Había una vez, en un pequeño pueblo rodeado de montañas verdes y ríos cristalinos, dos buenos amigos llamados Mathías y Celeste. Mathías era un niño con una gran imaginación, siempre lleno de ideas para jugar y explorar. Celeste, por su parte, era una niña dulce y amable, con un corazón generoso. Juntos formaban un equipo perfecto, siempre listos para la aventura.

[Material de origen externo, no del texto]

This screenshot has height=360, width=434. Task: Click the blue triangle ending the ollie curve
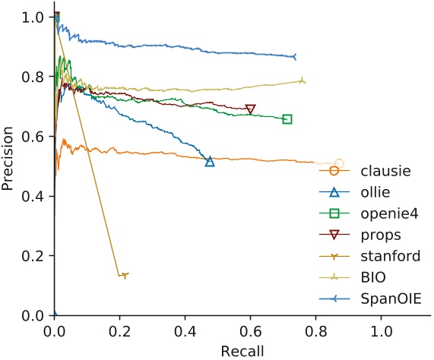point(210,161)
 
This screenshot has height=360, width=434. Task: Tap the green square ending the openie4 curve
point(287,119)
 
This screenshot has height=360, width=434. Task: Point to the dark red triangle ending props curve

Una mañana soleada, mientras paseaban por el bosque cercano, Mathías y Celeste notaron algo sorprendente. Un destello de luz brillaba entre los árboles. Intrigados, se acercaron lentamente, preguntándose qué podría ser. De repente, apareció ante ellos un pequeño delfín azul, pero no cualquier delfín: este delfín podía hablar. “Hola, soy Dalia, el delfín mágico del río cristalino. He estado esperando por ustedes”, dijo con una voz melodiosa.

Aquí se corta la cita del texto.